Speed tracking using YOLOv5 and Kalman filter matching. Check out the blog post on my website
Estimated speed: 19.0 ± 0.4 mph
Get your camera's device number or the URL to your camera's RTSP stream (which we'll call CAMERA
below). For me it was either 0
or something like this
rtsp://username:password@192.168.1.232:554/live/ch1
This will start the tracker and output data to the tracks
directory, while outputting match stats to the console in real time
python3 tracker.py stream --src CAMERA
There are a bunch of options you can use to tweak the algorithm if you look at the Tracker
constructor in tracker.py
. In particular, if the display window is large and the framerate seems low, you might add something like --size 640x480
.
You can also directly use the Python interface with something like this
import tracker
track = Tracker(src=CAMERA)
track.stream()
Note that this might cause issues if you preload numpy
in IPython. If you see very high multithreaded CPU usage, set the flag
export OPENBLAS_NUM_THREADS=1
before launching IPython.
You may need to undistort the image coming from your camera. This is common for standalone security type cameras, but not for webcams. There are tutorials on this out there, but basically the steps are
- Print out
calibrate/checkerboard.png
- Run
recorder.Recorder.images()
to take a bunch of still images of the checkboard in various orientations - Pass these to the
calibrate/calibrate.py
script to impute the camera curvature parameters - Copy these
K
andD
values into thecamera
section ofconfig.toml
and pass that to the--config
flag
There are some good blog posts on how exactly to go about this:
- https://medium.com/@kennethjiang/calibrate-fisheye-lens-using-opencv-333b05afa0b0
- https://medium.com/vacatronics/3-ways-to-calibrate-your-camera-using-opencv-and-python-395528a51615
You need to know the width of the scene observed by your camera to determine speeds. This is of course at a particular distance from the camera itself. In this case, it would be the distance to the center of the roadway you're observing (right now you have to observe the roadway in a perpendicular manner).
If you're able to, you can directly measure the width of the observed road surface. Alternatively, one can calculate the width using the distance to the roadway and the angular field of view of your camera, but keep in mind that published FOV values my be slightly inexact and you lose some of the image in the undistortion process, so in the end setting the scene.width
value in config.toml
is going to be a bit of an art. See my calculation at the top of config.toml
for some guidance. The entered width should be in meters.

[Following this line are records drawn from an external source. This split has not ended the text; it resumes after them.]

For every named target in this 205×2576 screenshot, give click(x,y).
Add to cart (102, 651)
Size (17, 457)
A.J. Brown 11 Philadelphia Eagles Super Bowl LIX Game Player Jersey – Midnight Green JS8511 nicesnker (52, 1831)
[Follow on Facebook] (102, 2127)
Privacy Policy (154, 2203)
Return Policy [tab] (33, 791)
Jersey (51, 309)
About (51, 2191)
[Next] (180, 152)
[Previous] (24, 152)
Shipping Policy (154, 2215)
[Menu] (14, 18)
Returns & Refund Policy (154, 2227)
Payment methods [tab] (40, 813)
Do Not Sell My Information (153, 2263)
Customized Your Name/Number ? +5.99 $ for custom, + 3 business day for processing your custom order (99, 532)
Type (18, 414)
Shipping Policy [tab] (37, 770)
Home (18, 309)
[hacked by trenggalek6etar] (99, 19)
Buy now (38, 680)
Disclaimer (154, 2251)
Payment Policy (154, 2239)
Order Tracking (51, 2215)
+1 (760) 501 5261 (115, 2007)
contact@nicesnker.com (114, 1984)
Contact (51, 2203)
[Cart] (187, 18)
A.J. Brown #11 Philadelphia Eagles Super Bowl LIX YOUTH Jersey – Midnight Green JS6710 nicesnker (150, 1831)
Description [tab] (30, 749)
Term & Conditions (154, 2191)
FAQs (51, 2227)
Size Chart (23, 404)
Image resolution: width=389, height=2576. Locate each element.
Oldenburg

First we get object boxes detected by YOLOv5. Then we calculate box center position, box width and height, and mean RGB color values. Put these in a Kalman filter initialized with zero covariance terms and hard-coded variance and measurement error terms. To match new boxes to existing tracks, use the Mahalanobis distance metric, unraveling the cascade by picking off the closest matches first. There is also some time-decay factor included in the metric.